そして同時に、何かを表現したいという内的な欲求を育てることも重要だろう。どんなに言葉を覚えたとしても、内なる欲求がなければ自分の言葉を失った生きる屍のような大人になってしまうだろう。

また、こうして考えていると、大人になっても語彙を増やし続けるということの重要性が浮き彫りになってくる。今見ている世界を味わい、表現するには、それに必要な言葉が必要なのだ。しかし私たちは新しい知識を習得するのに忙しい一方で、感じること、表現すること、表現するための言葉を育てることを気づけば放棄してしまってはいないだろうか。
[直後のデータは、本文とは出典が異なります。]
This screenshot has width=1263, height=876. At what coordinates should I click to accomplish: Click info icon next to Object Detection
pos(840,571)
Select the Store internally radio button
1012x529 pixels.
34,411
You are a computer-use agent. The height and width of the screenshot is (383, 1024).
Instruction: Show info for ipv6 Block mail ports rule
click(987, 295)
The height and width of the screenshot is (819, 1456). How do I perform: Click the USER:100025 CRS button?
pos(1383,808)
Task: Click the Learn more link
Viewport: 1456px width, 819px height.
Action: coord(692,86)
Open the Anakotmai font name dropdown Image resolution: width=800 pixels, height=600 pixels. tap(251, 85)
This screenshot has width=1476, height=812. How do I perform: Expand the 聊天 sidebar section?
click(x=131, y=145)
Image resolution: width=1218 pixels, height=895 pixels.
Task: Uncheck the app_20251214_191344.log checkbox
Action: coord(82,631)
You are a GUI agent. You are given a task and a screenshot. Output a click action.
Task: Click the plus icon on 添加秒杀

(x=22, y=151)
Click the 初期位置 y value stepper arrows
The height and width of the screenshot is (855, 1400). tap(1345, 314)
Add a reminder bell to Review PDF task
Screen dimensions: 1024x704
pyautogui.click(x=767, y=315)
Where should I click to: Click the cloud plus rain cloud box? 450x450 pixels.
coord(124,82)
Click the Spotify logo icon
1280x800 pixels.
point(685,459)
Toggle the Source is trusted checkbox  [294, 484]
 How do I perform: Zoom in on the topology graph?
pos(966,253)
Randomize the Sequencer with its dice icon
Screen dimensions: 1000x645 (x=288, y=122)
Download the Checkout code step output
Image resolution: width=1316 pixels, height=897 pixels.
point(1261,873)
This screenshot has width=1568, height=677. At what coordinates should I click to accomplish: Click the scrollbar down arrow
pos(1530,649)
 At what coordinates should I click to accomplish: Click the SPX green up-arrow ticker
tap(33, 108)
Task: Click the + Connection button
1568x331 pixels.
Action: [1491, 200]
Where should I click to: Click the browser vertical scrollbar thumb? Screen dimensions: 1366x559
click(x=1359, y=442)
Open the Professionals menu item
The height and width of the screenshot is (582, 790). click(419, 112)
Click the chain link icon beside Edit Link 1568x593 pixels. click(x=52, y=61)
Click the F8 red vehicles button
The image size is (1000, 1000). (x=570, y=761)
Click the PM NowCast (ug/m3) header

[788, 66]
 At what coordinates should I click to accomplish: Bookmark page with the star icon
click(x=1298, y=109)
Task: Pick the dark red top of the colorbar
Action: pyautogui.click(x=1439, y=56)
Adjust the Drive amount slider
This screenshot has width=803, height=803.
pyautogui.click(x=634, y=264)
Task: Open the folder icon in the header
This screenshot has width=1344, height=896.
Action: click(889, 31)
先達たちの残した言葉には、読むたびに新しい世界に出会える深淵さを含んだものも多いが、今私たちはそんな風に言葉を育てることができているだろうか。自分を耕すことができているだろうか。

少し前に、二羽の鳩は一階の屋根から飛び立った。雨の中で飛び立つことができなのだろうかと心配したのも束の間だった。鳩は、ちょっとやそっとの雨にはもろともせず、飛ぶことができたのだ。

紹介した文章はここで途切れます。